The motion had come up in several previous regular meetings of the board, but in each meeting, a decision was delayed.

Clayton County Commission Chairman Eldrin Bell said the board came to Tuesday's decision after learning the county would be able to financially support an additional judge, as well as additional support staff.

"Not unlike the rest of the nation, Clayton County faces budget challenges resulting from revenue losses and increased cost," he said. "However, as late as yesterday, new revenue information has come to us that gives me an increased level of confidence in our financial department's overall financial security.

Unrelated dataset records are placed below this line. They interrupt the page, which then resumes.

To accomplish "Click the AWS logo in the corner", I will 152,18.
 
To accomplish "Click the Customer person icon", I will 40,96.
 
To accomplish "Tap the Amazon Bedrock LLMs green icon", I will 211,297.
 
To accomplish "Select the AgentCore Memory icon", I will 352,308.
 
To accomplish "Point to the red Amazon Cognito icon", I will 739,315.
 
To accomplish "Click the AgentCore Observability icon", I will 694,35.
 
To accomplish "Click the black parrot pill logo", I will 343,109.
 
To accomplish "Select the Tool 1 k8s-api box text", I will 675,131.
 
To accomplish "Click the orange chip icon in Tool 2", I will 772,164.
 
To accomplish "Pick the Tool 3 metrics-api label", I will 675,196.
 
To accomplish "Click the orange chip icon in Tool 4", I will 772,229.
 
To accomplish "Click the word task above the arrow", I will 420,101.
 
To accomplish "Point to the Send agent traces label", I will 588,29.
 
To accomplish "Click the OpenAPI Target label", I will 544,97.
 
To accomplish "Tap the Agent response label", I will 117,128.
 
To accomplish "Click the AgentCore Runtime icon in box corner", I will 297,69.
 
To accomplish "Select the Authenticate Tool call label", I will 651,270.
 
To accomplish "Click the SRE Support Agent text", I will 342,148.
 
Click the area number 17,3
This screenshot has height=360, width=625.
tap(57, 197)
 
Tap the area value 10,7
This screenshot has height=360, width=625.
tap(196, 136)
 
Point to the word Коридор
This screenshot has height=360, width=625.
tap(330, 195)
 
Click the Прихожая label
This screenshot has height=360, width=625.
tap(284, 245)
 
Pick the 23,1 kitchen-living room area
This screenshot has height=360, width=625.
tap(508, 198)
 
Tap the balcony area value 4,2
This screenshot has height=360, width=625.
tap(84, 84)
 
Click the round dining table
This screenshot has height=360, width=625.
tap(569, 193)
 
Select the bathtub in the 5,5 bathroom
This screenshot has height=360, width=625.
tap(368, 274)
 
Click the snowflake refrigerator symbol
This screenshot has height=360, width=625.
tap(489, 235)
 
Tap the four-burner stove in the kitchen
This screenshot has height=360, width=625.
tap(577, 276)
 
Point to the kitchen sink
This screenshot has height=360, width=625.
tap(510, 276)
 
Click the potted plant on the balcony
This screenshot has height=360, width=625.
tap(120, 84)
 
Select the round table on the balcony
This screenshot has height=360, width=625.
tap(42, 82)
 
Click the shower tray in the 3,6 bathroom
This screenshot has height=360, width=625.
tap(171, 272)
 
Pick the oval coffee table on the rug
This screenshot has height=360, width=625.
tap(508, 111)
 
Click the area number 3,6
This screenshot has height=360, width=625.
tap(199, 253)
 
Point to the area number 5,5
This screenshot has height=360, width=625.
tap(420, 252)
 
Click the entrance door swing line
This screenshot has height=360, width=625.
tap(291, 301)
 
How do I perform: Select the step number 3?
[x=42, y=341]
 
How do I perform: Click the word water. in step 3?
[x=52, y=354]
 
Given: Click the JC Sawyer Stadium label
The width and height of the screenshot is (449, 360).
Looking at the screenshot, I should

I strongly believe that the good citizens of Clayton County need and deserve justice and in order to provide a level of protection, we must have additional help in our courts to deal with the 4,000 backlogged cases."

Yolanda Lewis, court administrator for the Clayton County State and Superior courts, said the decision was "a step in the right direction."

"Right now, you have four judges trying to do the work of 9.7 [judges]," she said. "It certainly shows that we are putting citizens first in regards to justice."

The board also voted unanimously Tuesday to support legislation in the Georgia General Assembly to create a Metropolitan Atlanta Aerotropolis Authority. Bell said that an "aerotropolis," a mixed-used commercial and office development planned for the north end of the county, would provide a boost to the local economy, and that the authority would bring it closer to becoming a reality.

"I'm a firm believer that it's the greatest economic development tool that Clayton County has ever had since the development of the airport," he said.

In addition, the board unanimously approved several reorganization recommendations made by former Chief of Staff Alex Cohilas. Last Thursday, a Clayton County Superior Court judge overturned the board's decision in December to create the chief of staff position.

Renee Bright, director of the county's personnel department, read the recommendations to the board in Cohilas' absence, as Cohilas was excused from the meeting due to a death in the family.

As part of the reorganization, the board put the Refuse Control department under the direction of the Clayton County Prison. Effective immediately, the department will be run by Frank Smith, the prison's warden. The board also separated the county's Senior Services division from the Parks and Recreation department and created an entirely new Senior Services Department.

Bright said the decision would save money and allow the county to better focus on senior citizen issues.

"The discussion took place when [Cohilas] was chief of staff," said Bright. "The duties they [refuse control] perform, they use inmates, so it just made sense. The Parks and Recreation department, their focus is wide. By creating the Senior Services Department, they will focus strictly on seniors."

Clayton County Senior Services Administrator Mary Byrd will become director of the new department, Bright said.